I also write from West Wales, but since I am a native Welsh speaker who learnt English as a foreign language perhaps I have a better grasp of the technicalities.
RTFM my friend!
Maybe we can start a West Wales LUG together and live happily ever after?
why some folks is so PITA (arch,gentoo,fora mostly)
How about trying to walk a mile in their shoes for a change?
By that I mean, how about you spend days/weeks of your own free time writing up pages and pages of documentation for a tool, covering every nook and cranny, all corner cases, etc., just to have somebody give it a cursory glance (or even worse, not even look at it at all) and then turn around and ask a question that's answered on page ONE (not only that, but then they get ANGRY when you tell them that it's answered on page one).
Maybe the first time you might oblige them, but how about the second, third, fourth...fast forward a year and you've answered this question that's covered on page one of your manual over 100 times, how patient will you be then?
Maybe we can start a West Wales LUG together and live happily ever after?
Na! Been there, done that. I think the last meeting, certainly the last one I attended, was in 1997. Three people present. The problem is that whilst on line the vast majority of Linux users are pleasant, knowledgeable, helpful, and urbane, weirdly, in the flesh you wouldn't want to be trapped in a pub with them, never mind a lift.
the vast majority of Linux users are pleasant, knowledgeable, helpful, and urbane, weirdly, in the flesh you wouldn't want to be trapped in a pub with them, never mind a lift
Yeah.
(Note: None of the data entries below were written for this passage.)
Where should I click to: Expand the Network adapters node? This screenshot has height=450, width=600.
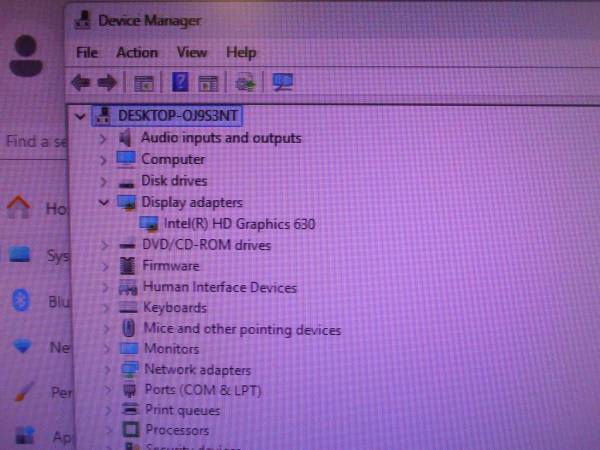tap(104, 369)
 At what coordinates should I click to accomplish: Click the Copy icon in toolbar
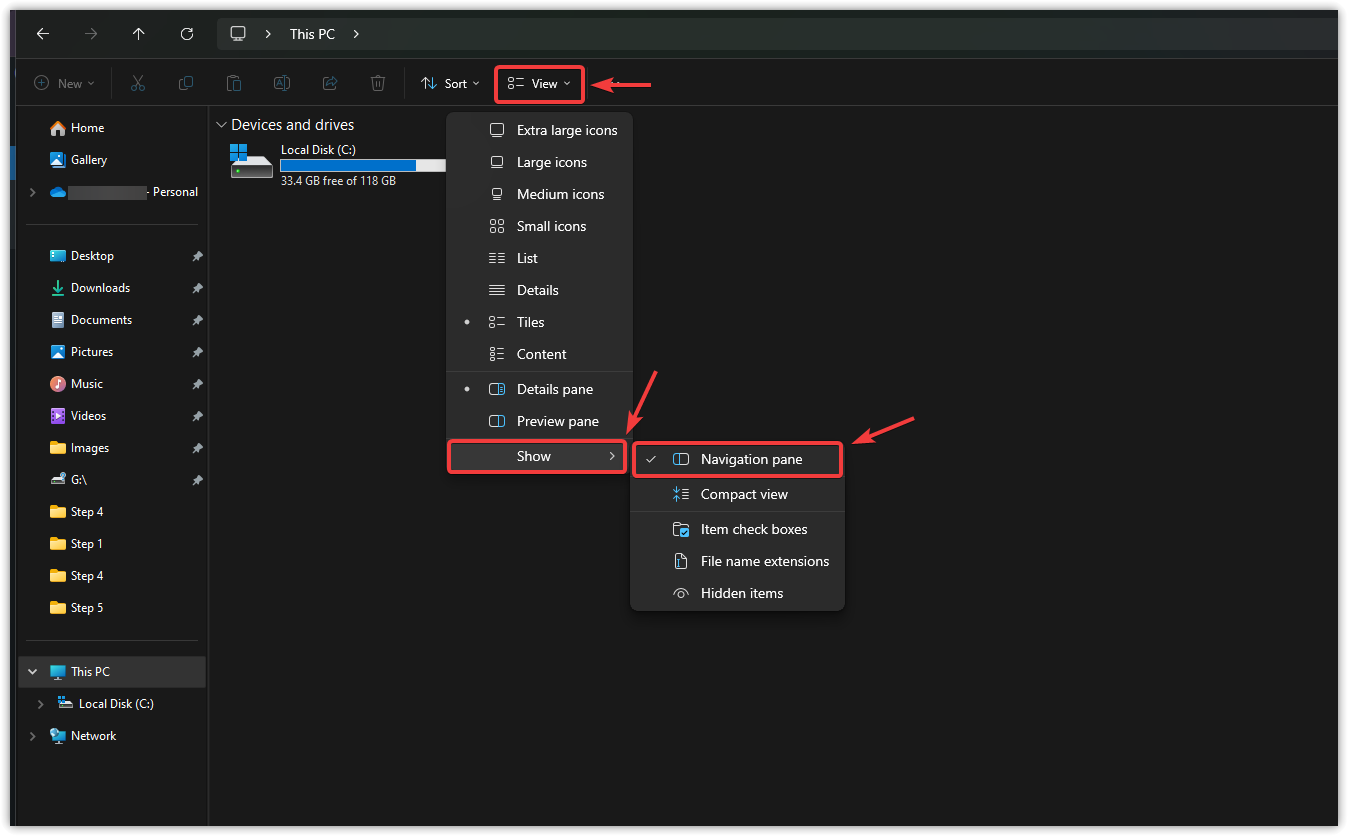[186, 84]

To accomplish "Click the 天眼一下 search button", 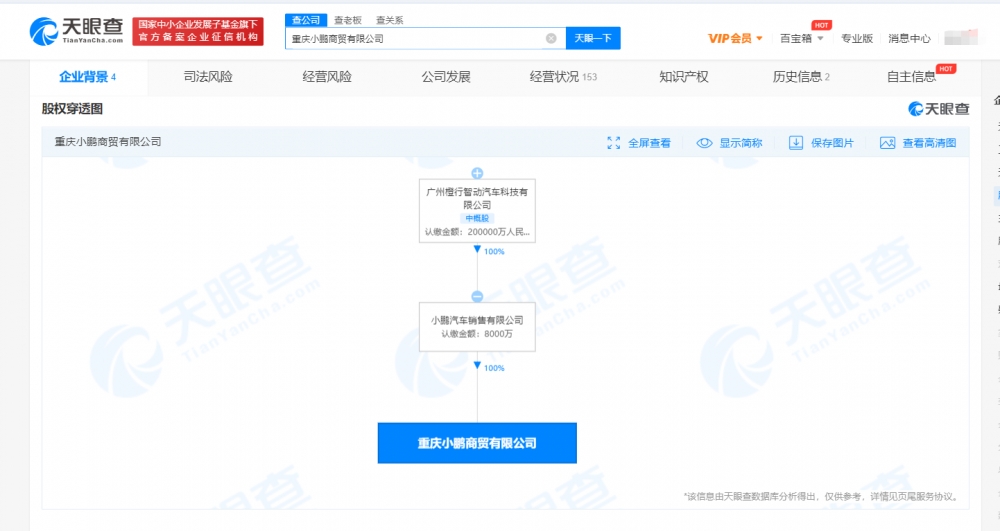I will 593,39.
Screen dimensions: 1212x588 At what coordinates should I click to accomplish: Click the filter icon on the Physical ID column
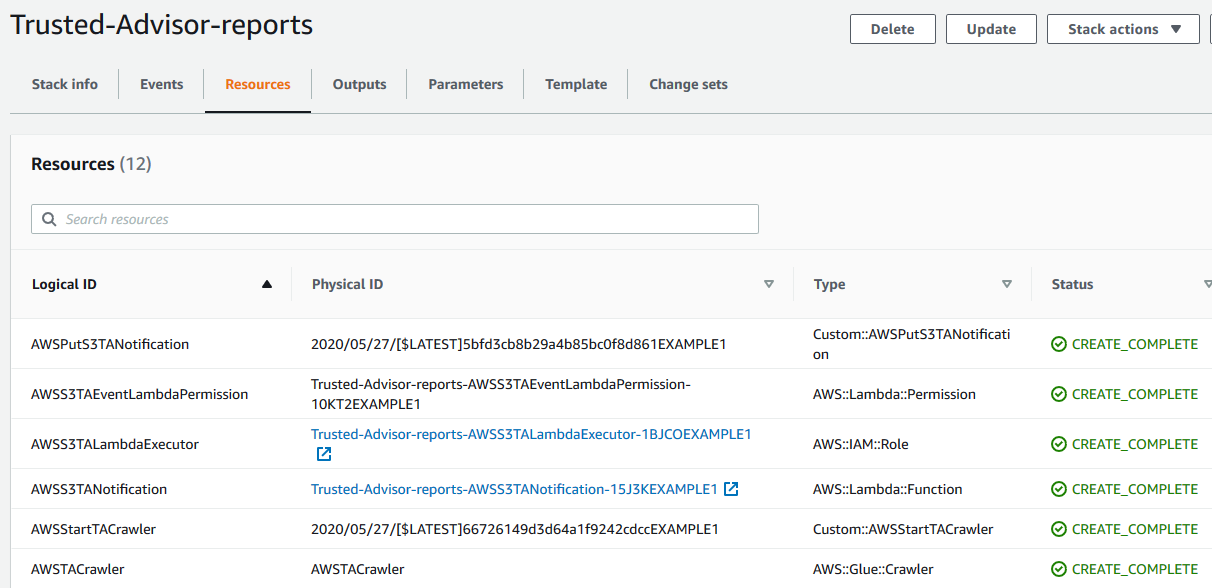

Of course the problem is that in any random group of Linux fans, at one end of the table you have a noob who has just spent a fortnight trying to figure out how to put a naked picture of his girlfriend as his desktop wallpaper, at the other end you have a guy who has just rewritten grub2 in Ada and is seeking new challenges and neither is aware that the other one may not be the most incomprehensible idiot present!
at one end of the table you have a noob who has just spent a fortnight trying to figure out how to put a naked picture of his girlfriend as his desktop wallpaper, at the other end you have a guy who has just rewritten grub2
Perhaps, that is the freedom, or inclusiveness, of 'Linux' or part of it.
To insist that everyone knows how to use the CLI is only part of the freedom but you have to have patience, I think, in this age of easy-to-use c*ap.
Maybe someone's interest will be excited by alternatives.